# Problem statement
Starting at the line that contains "The image size is (1389, 868).", reproduce every line through the end of the entries below, with no pictures in the copy.

# Provided records
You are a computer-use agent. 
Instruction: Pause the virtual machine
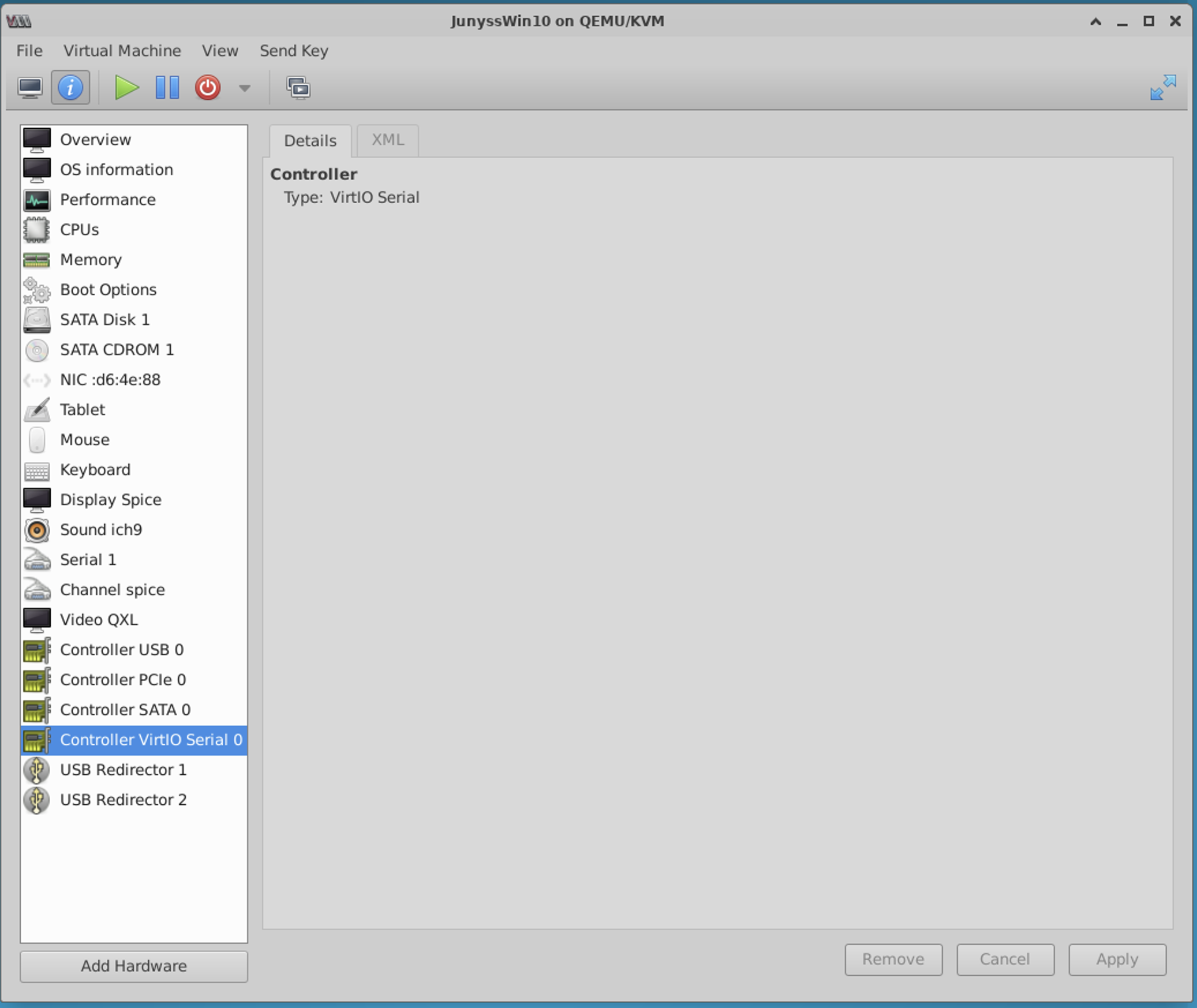pos(167,88)
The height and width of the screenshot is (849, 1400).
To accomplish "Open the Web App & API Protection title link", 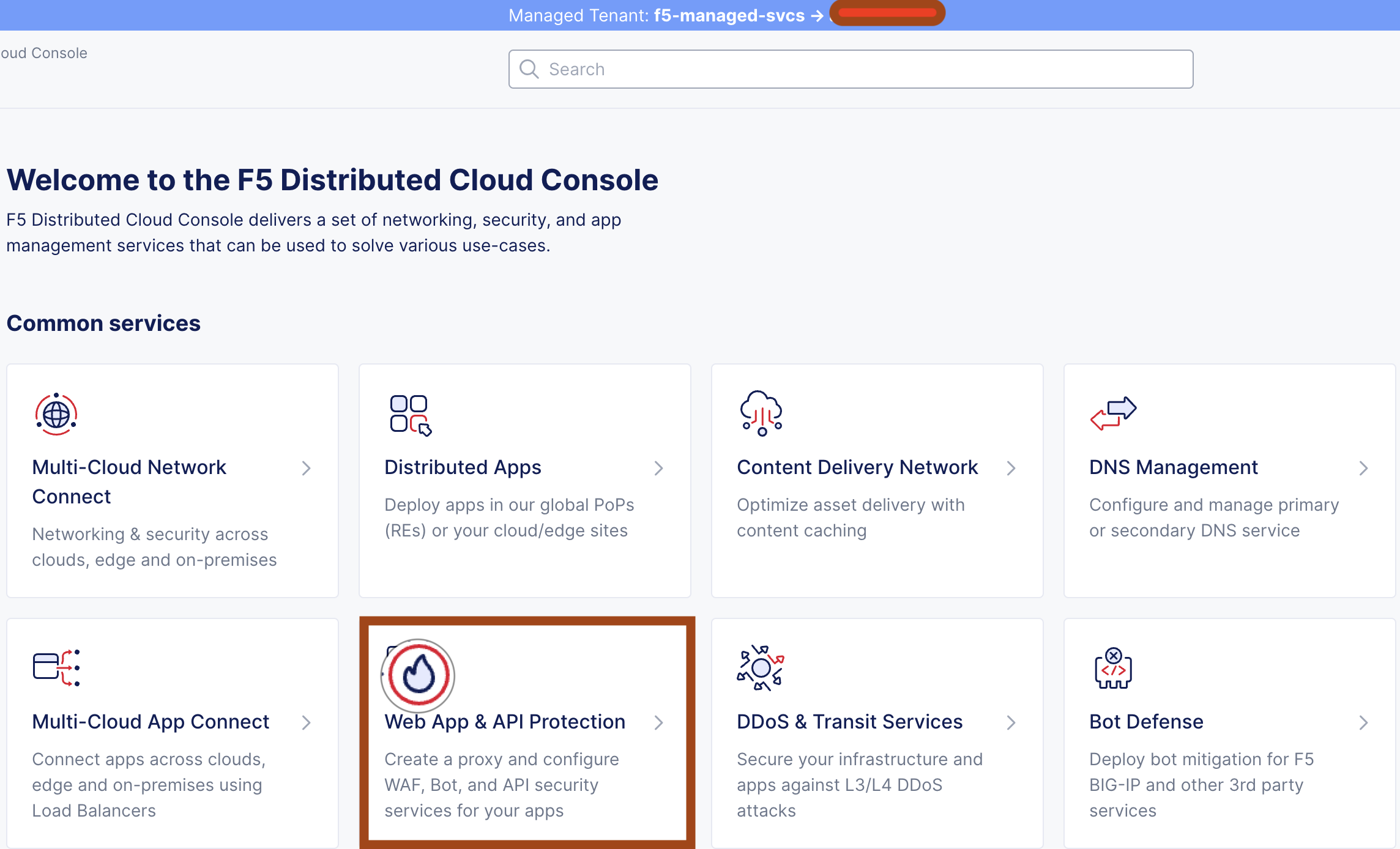I will (x=505, y=722).
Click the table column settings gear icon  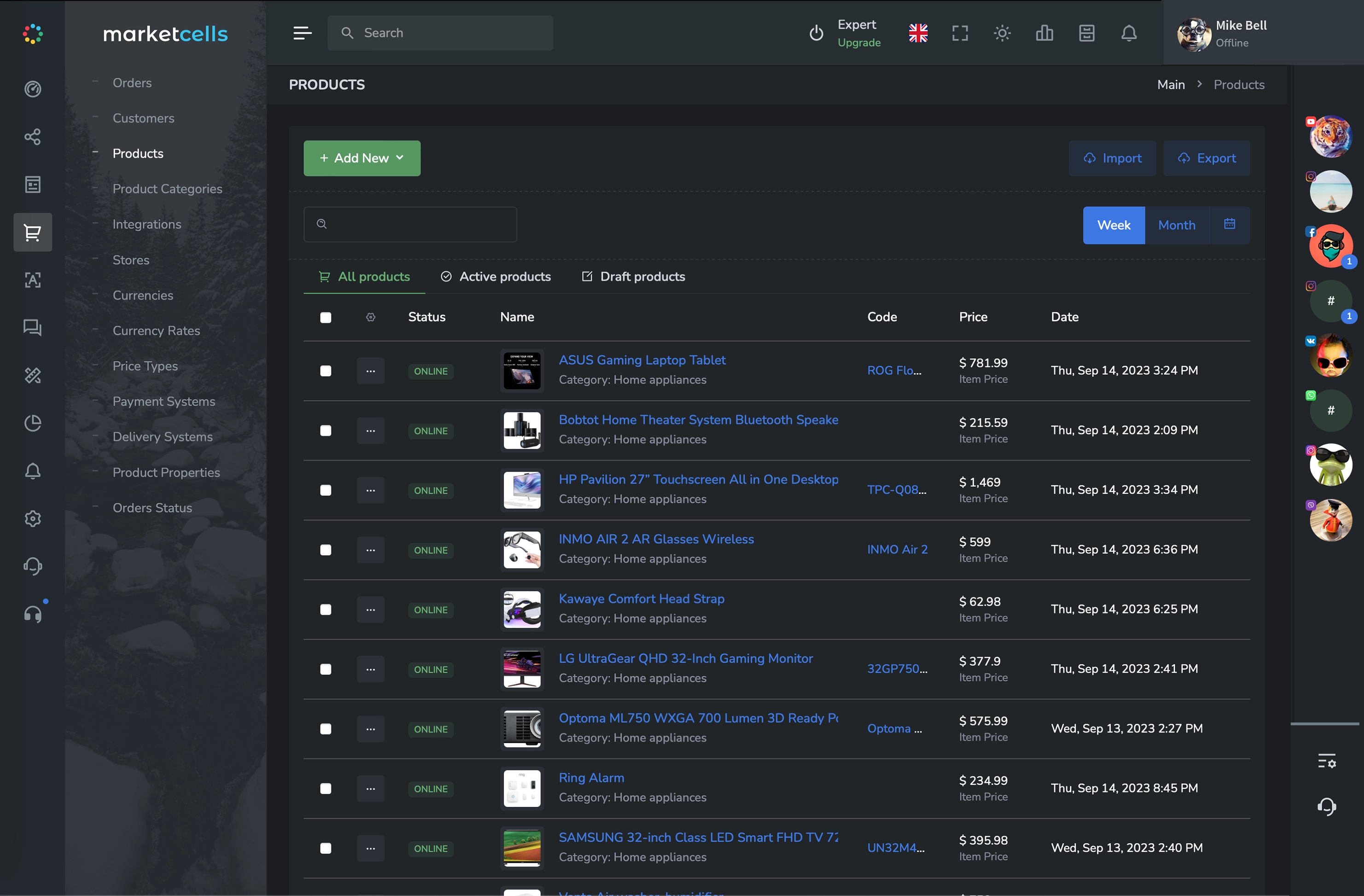(x=371, y=317)
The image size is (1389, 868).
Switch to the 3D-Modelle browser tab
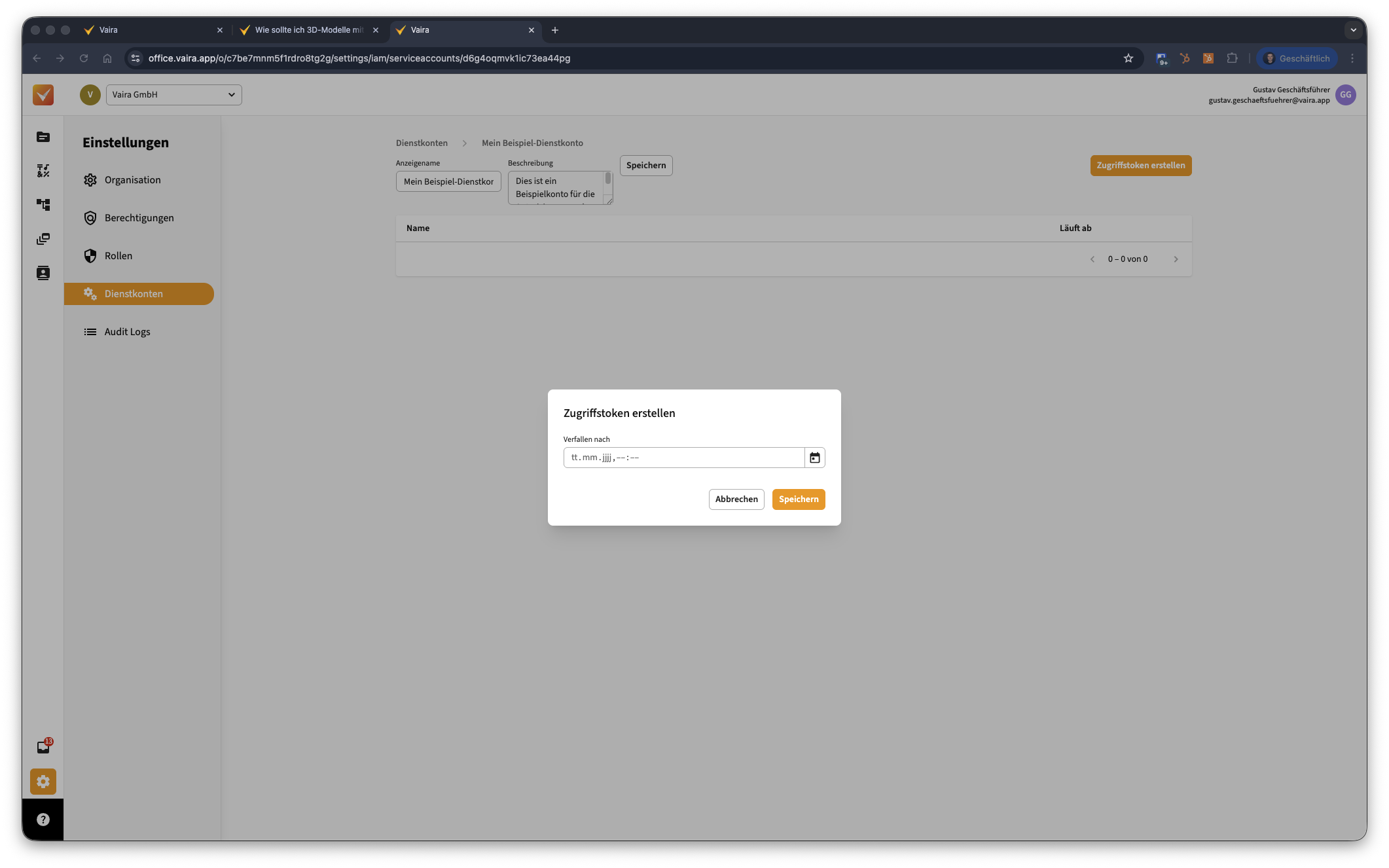point(308,30)
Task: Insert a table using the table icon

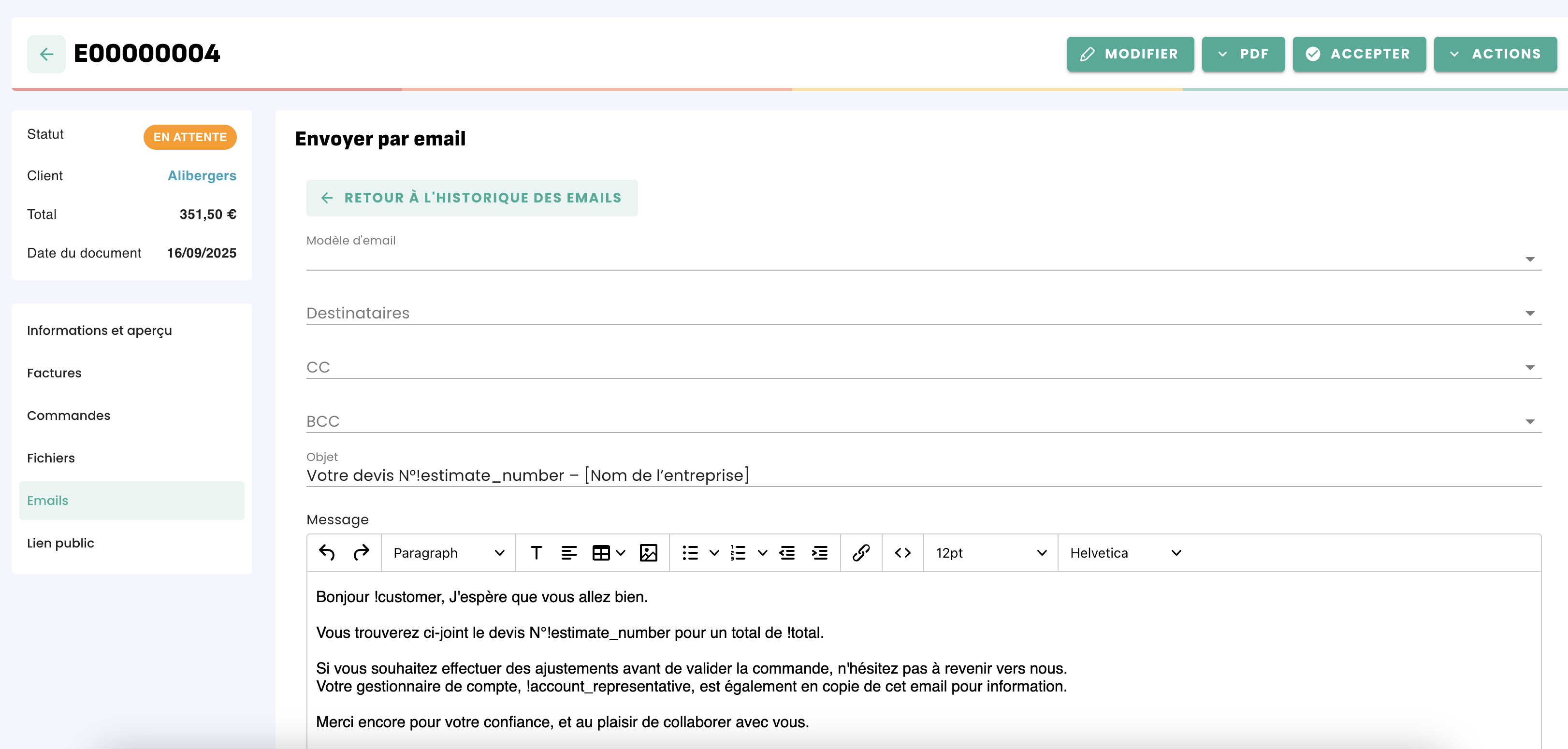Action: point(601,552)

# Your response
The image size is (1389, 868).
Switch to the 3D-Modelle browser tab
point(308,30)
Task: Insert a table using the table icon

Action: point(601,552)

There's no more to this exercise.